Confirmed: Lenovo’s Yoga Book is Getting Chrome OS

Back at IFA 2016, Lenovo debuted a fresh, futuristic take on an Android tablet called the Yoga Book, complete with a touch screen, Halo Keyboard, and Wacom stylus support. The device launched with Android and eventually became a Windows 2-in-1 (which we’re currently reviewing). However, during an interview with TechRadar, it was revealed that the company was strongly considering bringing Chrome OS with Android app support to their unique notebook. Now, in a new interview with Tom’s Guide, we now have confirmation that in 2017, Lenovo will launch a special edition of the Yoga Book with Chrome OS pre-loaded.

Lenovo will be offering this 2-in-1 in a new flavor: Chrome OS. The product should hit the market by midyear.

Thanks to Google merging Chrome OS and Android so closely together, Lenovo says they’ll be launching the Yoga Book with the operating system mentioned, therefore creating a perfect environment for those who like to do work on their 2-in-1 but still enjoy the flexibility Android apps offer on a standalone tablet. It may even be useful for educational purposes, an area Lenovo is highly exploring.

If you’ve followed recent happenings in the world of Google, you’ll know there’s been rumors of a new OS Google is working on called Andromeda that’ll basically take everything great from Chrome OS and Android and merge it all together into one insane package. If this ever comes to be, it’s likely that Lenovo won’t offer the Yoga Book in individual Android and Chrome OS flavors.

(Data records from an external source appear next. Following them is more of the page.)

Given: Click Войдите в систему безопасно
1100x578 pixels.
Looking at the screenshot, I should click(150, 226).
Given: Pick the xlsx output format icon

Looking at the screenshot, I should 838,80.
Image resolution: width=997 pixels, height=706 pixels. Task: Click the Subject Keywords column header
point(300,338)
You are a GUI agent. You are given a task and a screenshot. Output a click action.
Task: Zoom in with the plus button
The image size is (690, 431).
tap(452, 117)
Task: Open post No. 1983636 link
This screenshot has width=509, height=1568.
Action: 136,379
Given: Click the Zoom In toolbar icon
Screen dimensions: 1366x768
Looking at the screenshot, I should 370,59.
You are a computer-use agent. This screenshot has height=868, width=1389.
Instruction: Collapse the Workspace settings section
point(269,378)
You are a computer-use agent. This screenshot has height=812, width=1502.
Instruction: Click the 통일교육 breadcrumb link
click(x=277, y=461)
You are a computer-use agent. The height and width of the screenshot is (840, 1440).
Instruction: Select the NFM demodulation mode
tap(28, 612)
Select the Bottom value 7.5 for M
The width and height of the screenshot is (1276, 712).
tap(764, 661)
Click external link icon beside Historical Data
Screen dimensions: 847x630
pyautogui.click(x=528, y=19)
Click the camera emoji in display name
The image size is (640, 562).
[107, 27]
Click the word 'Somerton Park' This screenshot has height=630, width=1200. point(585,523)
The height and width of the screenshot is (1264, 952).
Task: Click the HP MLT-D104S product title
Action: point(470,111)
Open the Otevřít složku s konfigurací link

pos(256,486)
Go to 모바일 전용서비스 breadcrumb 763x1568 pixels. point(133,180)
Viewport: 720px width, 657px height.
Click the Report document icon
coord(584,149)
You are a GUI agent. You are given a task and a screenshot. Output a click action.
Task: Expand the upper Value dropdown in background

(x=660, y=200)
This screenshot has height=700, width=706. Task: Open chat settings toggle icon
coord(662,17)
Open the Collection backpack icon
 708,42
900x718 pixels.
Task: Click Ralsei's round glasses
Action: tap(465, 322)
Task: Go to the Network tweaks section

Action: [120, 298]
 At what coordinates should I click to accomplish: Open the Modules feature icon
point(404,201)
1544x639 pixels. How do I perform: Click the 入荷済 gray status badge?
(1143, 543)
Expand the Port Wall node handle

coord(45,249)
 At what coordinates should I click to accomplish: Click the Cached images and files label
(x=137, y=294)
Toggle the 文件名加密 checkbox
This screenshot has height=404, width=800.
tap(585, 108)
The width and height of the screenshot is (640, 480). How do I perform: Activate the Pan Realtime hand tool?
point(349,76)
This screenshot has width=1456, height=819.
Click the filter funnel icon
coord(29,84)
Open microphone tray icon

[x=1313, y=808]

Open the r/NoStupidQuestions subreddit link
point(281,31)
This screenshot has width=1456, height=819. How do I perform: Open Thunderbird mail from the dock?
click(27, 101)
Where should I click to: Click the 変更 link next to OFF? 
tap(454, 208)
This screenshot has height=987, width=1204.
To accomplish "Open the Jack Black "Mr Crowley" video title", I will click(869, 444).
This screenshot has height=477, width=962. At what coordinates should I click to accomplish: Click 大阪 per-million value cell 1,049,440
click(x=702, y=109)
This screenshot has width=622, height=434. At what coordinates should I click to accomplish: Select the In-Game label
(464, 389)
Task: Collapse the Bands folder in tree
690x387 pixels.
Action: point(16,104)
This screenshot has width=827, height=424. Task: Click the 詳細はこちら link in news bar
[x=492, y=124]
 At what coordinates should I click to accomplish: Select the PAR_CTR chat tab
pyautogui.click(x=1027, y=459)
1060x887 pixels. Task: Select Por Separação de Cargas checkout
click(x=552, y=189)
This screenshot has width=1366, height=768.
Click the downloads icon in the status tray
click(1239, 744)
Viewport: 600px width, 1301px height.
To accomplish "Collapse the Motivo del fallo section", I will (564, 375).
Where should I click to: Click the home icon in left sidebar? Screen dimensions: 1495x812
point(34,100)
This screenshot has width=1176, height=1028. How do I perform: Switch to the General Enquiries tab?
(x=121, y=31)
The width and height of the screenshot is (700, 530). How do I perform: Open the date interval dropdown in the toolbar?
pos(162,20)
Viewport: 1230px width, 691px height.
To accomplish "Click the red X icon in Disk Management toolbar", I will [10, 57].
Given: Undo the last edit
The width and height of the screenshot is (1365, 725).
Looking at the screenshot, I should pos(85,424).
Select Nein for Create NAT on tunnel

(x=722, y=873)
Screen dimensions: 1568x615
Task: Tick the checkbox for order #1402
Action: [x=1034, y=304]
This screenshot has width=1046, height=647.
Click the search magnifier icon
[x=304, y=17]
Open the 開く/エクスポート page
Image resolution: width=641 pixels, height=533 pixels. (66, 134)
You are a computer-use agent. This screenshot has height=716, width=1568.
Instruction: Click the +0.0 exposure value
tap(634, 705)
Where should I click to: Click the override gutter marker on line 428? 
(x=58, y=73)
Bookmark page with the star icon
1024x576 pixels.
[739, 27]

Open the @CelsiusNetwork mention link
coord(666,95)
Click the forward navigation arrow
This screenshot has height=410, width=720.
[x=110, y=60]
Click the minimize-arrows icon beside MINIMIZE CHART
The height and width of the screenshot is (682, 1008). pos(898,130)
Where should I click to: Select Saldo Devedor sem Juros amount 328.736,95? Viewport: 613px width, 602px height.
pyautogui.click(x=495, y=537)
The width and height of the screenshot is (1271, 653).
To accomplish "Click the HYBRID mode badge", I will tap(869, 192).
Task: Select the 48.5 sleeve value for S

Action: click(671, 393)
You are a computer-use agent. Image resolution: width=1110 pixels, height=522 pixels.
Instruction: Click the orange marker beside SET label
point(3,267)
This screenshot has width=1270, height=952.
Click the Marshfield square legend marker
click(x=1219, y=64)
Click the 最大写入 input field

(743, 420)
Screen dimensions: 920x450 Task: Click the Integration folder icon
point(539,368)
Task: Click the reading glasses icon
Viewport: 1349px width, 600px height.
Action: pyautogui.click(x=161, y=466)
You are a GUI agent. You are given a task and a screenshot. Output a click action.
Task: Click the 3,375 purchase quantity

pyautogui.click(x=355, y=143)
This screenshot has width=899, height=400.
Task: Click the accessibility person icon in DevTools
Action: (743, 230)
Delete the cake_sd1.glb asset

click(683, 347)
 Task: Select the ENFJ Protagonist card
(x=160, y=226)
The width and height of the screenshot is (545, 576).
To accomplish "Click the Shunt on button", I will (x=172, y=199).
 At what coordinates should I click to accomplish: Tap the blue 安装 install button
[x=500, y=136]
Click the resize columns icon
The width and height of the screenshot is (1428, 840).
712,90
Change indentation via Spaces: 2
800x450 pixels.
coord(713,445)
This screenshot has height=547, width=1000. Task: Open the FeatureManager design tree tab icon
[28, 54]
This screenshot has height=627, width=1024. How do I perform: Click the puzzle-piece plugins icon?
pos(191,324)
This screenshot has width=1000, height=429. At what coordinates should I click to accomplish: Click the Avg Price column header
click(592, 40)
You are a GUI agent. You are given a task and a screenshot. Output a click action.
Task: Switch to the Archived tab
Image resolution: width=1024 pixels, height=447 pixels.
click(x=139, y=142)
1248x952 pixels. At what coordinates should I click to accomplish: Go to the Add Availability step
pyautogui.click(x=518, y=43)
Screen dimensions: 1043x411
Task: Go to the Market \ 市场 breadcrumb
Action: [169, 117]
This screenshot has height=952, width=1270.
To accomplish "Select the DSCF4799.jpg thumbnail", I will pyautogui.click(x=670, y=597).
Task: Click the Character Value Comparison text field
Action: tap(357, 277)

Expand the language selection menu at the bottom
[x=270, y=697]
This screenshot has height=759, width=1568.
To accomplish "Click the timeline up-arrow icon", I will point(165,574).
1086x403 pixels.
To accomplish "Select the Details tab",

However, the company says they plan on offering “the three” models for at least another year or so.

“Over time, we probably see the Android and Chrome versions melding together, especially based on the fact that we’ve now seen Chrome roll out the Google Play store capability into Chrome,” Meredith told Tom’s Guide. “We’ll probably maintain the three distinctive products throughout the next year at least.”

To me, I think Chrome OS would fit the Yoga Book to a T. It’s got way too much potential to be limited to a heavily skinned version of Android, while it’s not entirely suited to become a full-fledged Windows 2-in-1. Therefore, by blending the productivity benefits from Chrome OS and Android app support, you may have a match made in Heaven. Of course, it all depends on how Lenovo implements the OS as sketching tools and a few customizations due to the hardware on board will need to be made, but at first glance, a Yoga Chrome-Book would be pretty stellar.